During the 12-month follow-up period, there were two serious adverse events related to the study intervention requiring hospitalization. Both were for hypotension, one case of which involved a participant with concomitant hypoglycemia, and required a reduction in antihypertensive medication and discontinuation of the TDR. No serious adverse events necessitated study discontinuation.

This study confirms that an intensive lifestyle intervention delivered in an Australian primary care setting to individuals with recently diagnosed T2D resulted in remission of T2D for one in two participants. These findings confirm those of two previous studies in which an intensive weight management intervention in primary care resulted in remission of T2D of up to 6 years’ duration (6,7). T2D remission was remarkably similar in this trial to that in both the DiRECT and DIADEM-I trials (56, 46, and 61% of participants, respectively), despite being conducted in different countries with participants from diverse racial backgrounds. Weight loss was also similar, with >15% weight loss achieved by 21, 24, and 21% of participants in DiRECT-Aus, DiRECT, and DIADEM-1, respectively (6,7). As in DiRECT, T2D remission was related to the amount of weight loss achieved at 12 months (6). Because T2D remission was very low in the control arms of the DiRECT and DIADEM-1 trials (4 and 12%, respectively), a control group was not deemed necessary. The number of participants withdrawing during the TDR was low and similar across trials, with 8 (5%), 15 (10%), and 8 (11%) participants withdrawing from DiRECT-Aus, DiRECT, and DIADEM-1, respectively, and serious adverse events were rare, suggesting the TDR was well tolerated and acceptable (6,7). These findings suggest that a low-energy TDR is a robust intervention for T2D remission across different ethnicities and cultures. These results indicate that T2D should be treated with an intensive lifestyle intervention, particularly within 6 years of diagnosis, to optimize the chance of attaining T2D remission with potential long-term health benefits.

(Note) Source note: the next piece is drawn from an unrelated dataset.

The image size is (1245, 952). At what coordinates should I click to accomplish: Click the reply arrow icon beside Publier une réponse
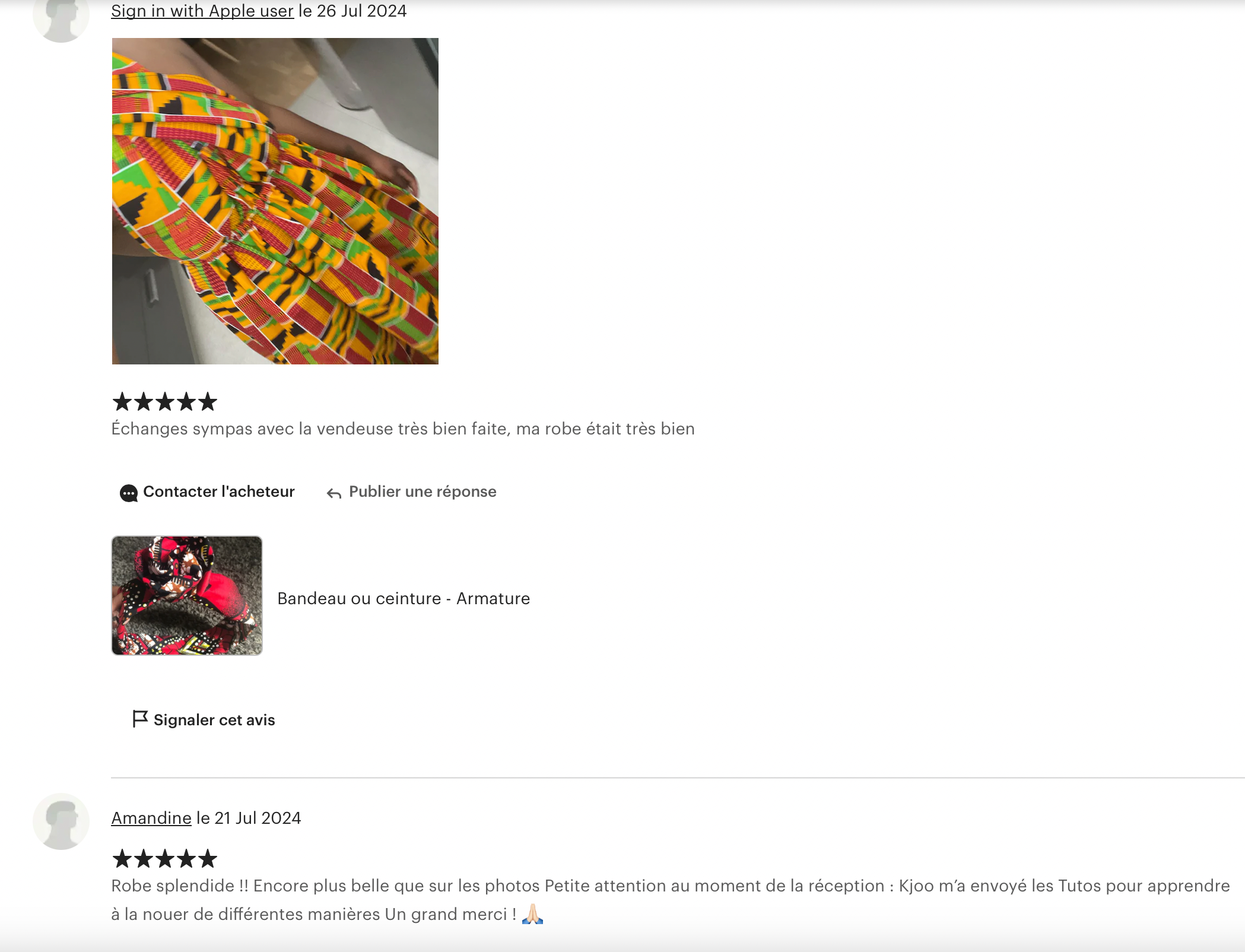click(334, 493)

Acknowledgments. The authors are enormously grateful to the general practitioner practices, health professionals, and volunteers for their participation.

Funding. This study was supported by Diabetes Australia, Sydney North Health Network, Western Sydney Primary Health Network (PHN), South Western Sydney PHN, Healthy North Coast (North Coast PHN), and Western NSW PHN. The formula meal replacement products were donated by Nestlé Health Science.

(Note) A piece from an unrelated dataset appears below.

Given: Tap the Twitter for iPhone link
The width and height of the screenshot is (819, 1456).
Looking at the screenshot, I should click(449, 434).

The funders of the study had no role in study design, data collection, data analysis, data interpretation, or writing of the report.

Duality of Interest. S.L.H. has received research grants from the Diabetes Australia Research Trust/Program and the National Health and Medical Research Council of Australia; has received honoraria for lectures from Eli Lilly, Novo Nordisk, Sanofi, AstraZeneca, Servier, and Amgen; has been or is on advisory boards for Novo Nordisk, Eli Lilly, Inova, and Pfizer; and has been an investigator for industry-sponsored clinical trials run by Novo Nordisk, Eli Lilly, Rhythm Pharmaceuticals, Millendo Therapeutics, Spruce Biosciences, and Amgen. T.P.M. has received research grants from the National Health and Medical Research Council of Australia; has been on advisory boards for Nestlé Health Sciences and Eli Lilly; and has been a principal investigator for industry-sponsored clinical trials for Novo Nordisk, Rhythm Pharmaceuticals, Millendo Therapeutics, Spruce Biosciences, Amgen, and Eli Lilly. K.E.G. is an employee of Diabetes Australia and has been a media spokesperson for Dietitians Australia. No other potential conflicts of interest relevant to this article were reported.

Author Contributions. S.L.H. wrote the first draft of the manuscript, and all authors edited, reviewed, and approved the final version of the manuscript. All authors were involved in the conception, design, and conduct of the study and the analysis and interpretation of the results. S.C. is the guarantor of this work and, as such, had full access to all the data in the study and takes responsibility for the integrity of the data and the accuracy of the data analysis.

Prior Presentation. This work was presented in abstract form at the European Congress on Obesity, Dublin, Ireland, 17–20 May 2023.